At present, politicians and pundits (not to mention trial lawyers) own the conversation. They're the ones talking about it. They're the ones the media goes to when they write about it. Have a look at a sampling of the press coverage surrounding Zohydro and see who's quoted and what they're saying.
The struggle over control of the opioid abuse deterrence story is, shall say, not going the right way for the agency.
Peggy got it right when she testified that (per Zohydro), “We recognize that this is a powerful drug, but we also believe that if appropriately used, it serves an important and unique niche with respect to pain medication and it meets the standards for safety and efficacy.”
In short – not all opioids are the same and not all patients respond to all opioids in the same way. Further, it’s important to remember that “safe” doesn’t mean 100% safe. Never has. Never will. Not for any medicine. It’s always about the benefit/risk balance.
This is not a new topic. Americans woke up the morning after the Vioxx recall and were amazed to discover that drugs have risks. Good lord. Who let that happen! Avandia, in that respect, was Son of Vioxx. And, like any sequel, new actors were brought in to spice up the story. Now it’s about opioids.
Relative safety is an important conversation. It’s an opportunity for the FDA to help educate the public about the safe use of drugs.
(The foundational proposition of the FDA’s “Safe Use” initiative is that the way to make a drug “safer” is to better educate prescriber, dispenser, and user about the product.) And nowhere is “safe use” a more important issue than opioids.
Dr. Hamburg’s testimony continued, “It doesn’t do any good to label something as abuse deterrent if it isn’t actually abuse deterrent, and right now, unfortunately, the technology is poor.”
As with safety, “abuse deterrent” doesn’t mean that an opioid can’t be abused. “AD” doesn’t mean “100% abuse deterrent” just as “safe” doesn’t mean 100% safe.
Who does that and how it is done is where the rubber meets the road.
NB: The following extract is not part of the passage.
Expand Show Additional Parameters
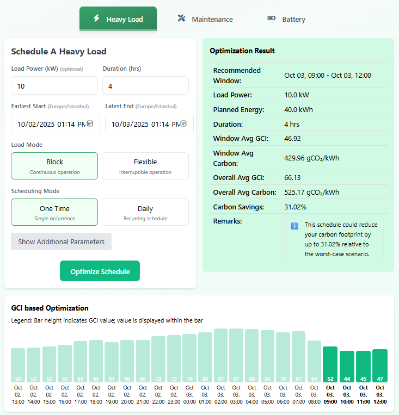The image size is (399, 415). (x=61, y=241)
After all, as the saying goes, everything you read in the paper is true except for those things you know about personally. Such is the case for the drug safety imbroglio currently surrounding opioids.
The FDA must take the lead. And that means more than finessing the label. It means working with CME providers to develop better curricula. It means more targeted REMS. It means enhanced and validated reporting tools for post-marketing surveillance. It means better tools for using that data for better social science in developing tools that can assist prescribers in determining which patients are likely to abuse. “Abuse deterrence” isn’t just a formulation question – it’s a systems question.
Unfortunately complex systems make for bad media coverage, while simplistic, dramatic demagoguing makes for sexier headlines. And when Bloomberg reporter Drew Armstrong notes that “FDA pain drug czar Bob Rappaport has already said the agency would consider jerking Zohydro from the market if an abuse-resistant version become available,” it reinforces the erroneous concept of “100% abuse deterrence.” Dr. Rappaport certainly knows better. The general public does not.
There’s an apt Japanese proverb that bears repeating, “Don’t fix the blame. Fix the problem.” Unfortunately, the recent bashing of opioids (and the FDA’s regulatory decision-making and oversight thereof) isn’t helping. It's time for the grown-ups to step forward and take charge of the debate on drug safety.